**TASK TO CARRY OUT:** Please transcribe exactly the lines from the first line of the records below through the line containing "Task: Open the track I/O routing button", including both, and omit all pictures.

**RECORDS FOR THE EXERCISE:**
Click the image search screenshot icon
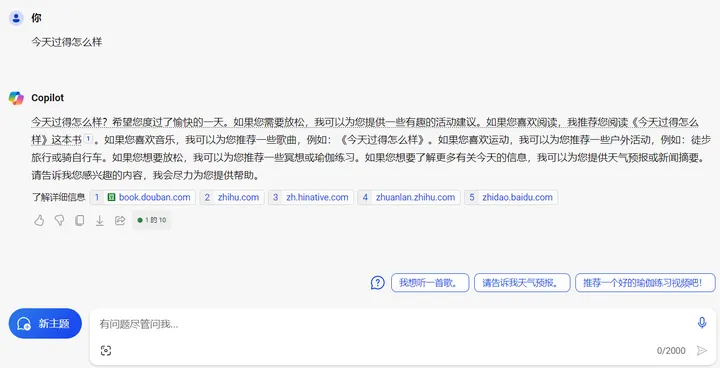This screenshot has height=368, width=720. (x=106, y=351)
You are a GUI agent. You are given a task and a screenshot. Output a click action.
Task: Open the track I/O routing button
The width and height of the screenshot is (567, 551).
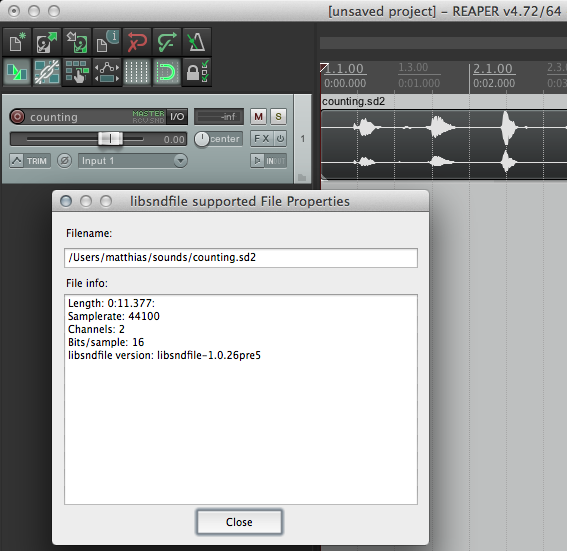(177, 116)
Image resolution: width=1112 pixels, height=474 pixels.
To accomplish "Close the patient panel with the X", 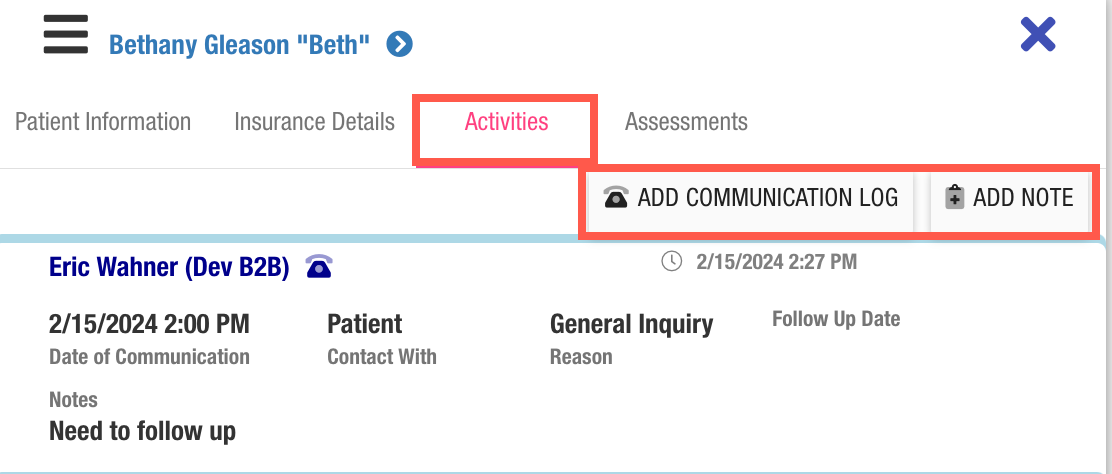I will pos(1038,36).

**SOLUTION TO THE EXERCISE:**
Click the image search screenshot icon
This screenshot has height=368, width=720. (x=106, y=351)
You are a GUI agent. You are given a task and a screenshot. Output a click action.
Task: Open the track I/O routing button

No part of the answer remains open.